Reading the surf to be able to identify where to fish and what species of fish to target is actually not reading the surf but from watching the surf, identifying the bottom structure in terms of depth, bottom material and currents

For fishing from a sand beach onto sand, what you are looking for is the formation and breaks in sandbanks and rip currents that form when the water from shore break waves is carried back out into the surf.

The formation of and gaps in sandbanks result in changes in current as swells as the tides move over them.

In some places reading the surf is easier as because there are surface signs of the underlying currents.



It is far easier to read the beach structure at low tide, as the water depth is lower and swells break further from the shore, or often, in the case of multiple roughly parallel gutters and banks, the waves will break more than once and over the troughs they will reform into swells.

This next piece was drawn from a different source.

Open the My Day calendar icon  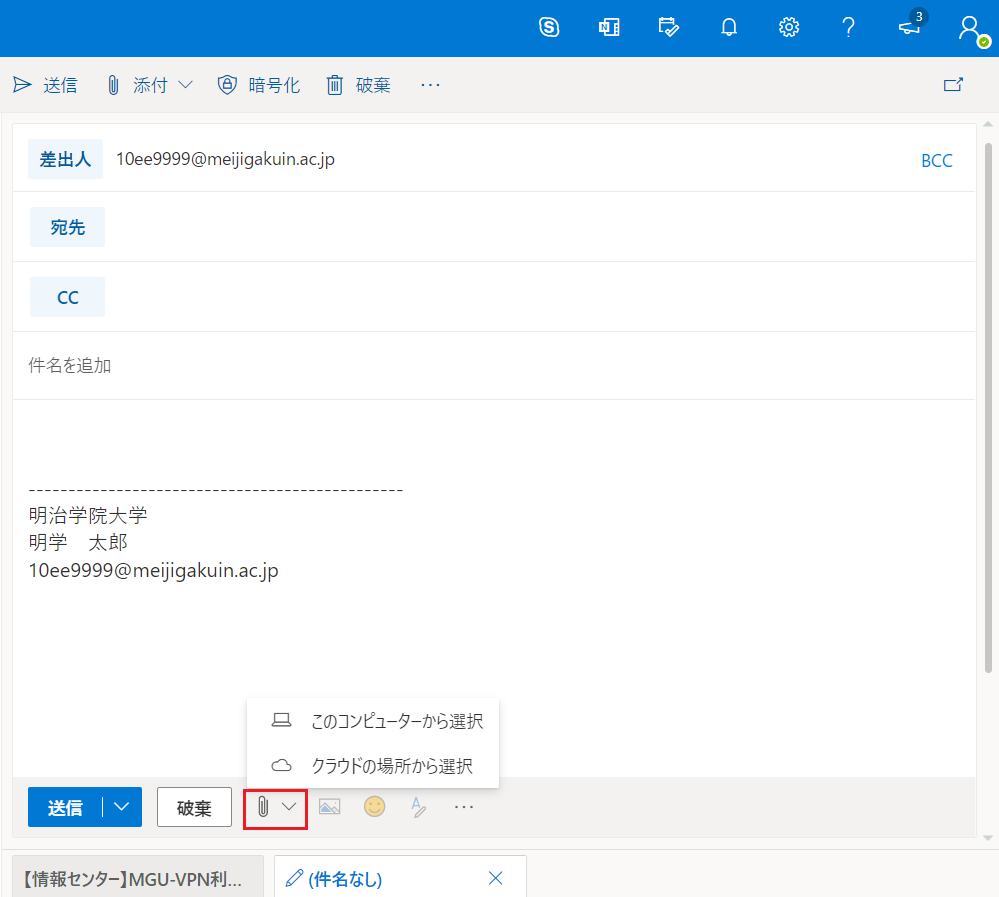(669, 28)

When a wave jacks up and breaks, it is because the water is shallower than the depth of the wave. A wave is a form of energy and as high as the swell is above the water it is preceded (in front of) by another wave off energy traveling below the water.



As this lower wave comes into contact with the bottom of the beach it is slowed and the surface energy wave starts to overtake it and this causes the wave to crest and break.



The more sudden the change in depth, for example a rock reef the quicker the bottom wave of energy is slowed and its energy and water is welled upwards causing the wave (in surfing terms) to Jack up suddenly and break quicker and throw the lip over.





A gap in the sandbank would be more clearly indicated on the same swell that was breaking in a particular section, by a section of the swell that was not breaking as aggressively or not breaking at all.



This would be the case when the bottom depth is too great to force the swell to fold over. In other words, where the swell broke cleanly, the depth would be shallower than where that same swell did not break as cleanly or not at all. Where it did not break as cleanly, a gap in the Sandbank exists.



When the tide is higher, the water depth may be too deep to actually force swells to break as they pass over the sandbank. Instead, swells will peak as they pass over a more pronounced section of a sandbank, with the same swell not peaking at all or to a lesser degree where a trough or gap is present.

The presence of sandbanks can also be detected by looking for colour or upwelling of sand in the water, this is easier in clearer water or water with less sand hanging within it.

The shallow areas appear beige (the color of the sand) with the deeper areas appearing greener or bluer.



It is also important to be able to determine the presence of troughs. Troughs are the sections of deep water that are present between sandbanks or between the sandbanks and the beach itself. These troughs can be seen a rolling breaking wave reforms after is has broken over a bank.



Usually the swell that reforms is of much smaller than it was before it broke over the bank because much of it’s energy was lost when the preceding lower wave of energy hit the sandbank.

At higher tide stages, the waves may not actually break on the sandbank, but will peak to make them more obvious, with the swell being substantially smaller or apparently nonexistent in the trough. Because the trough is less affected by the preceding wave energy the bottom is not stirred up and appears clearer or bluer than where the sandbank is. There is also a lot less white foam over the trough area.

A rip is formed when the shore break crashes on the beach and the backwash is concentrated into a v-shaped funnel.



Normally, the breaking wave water and the backwash ebb and flow evenly, but sometimes, water ebbing from the south will flow to the north where it will collide with water flowing from the north to the south forming a dam of water that will be forced back out to sea.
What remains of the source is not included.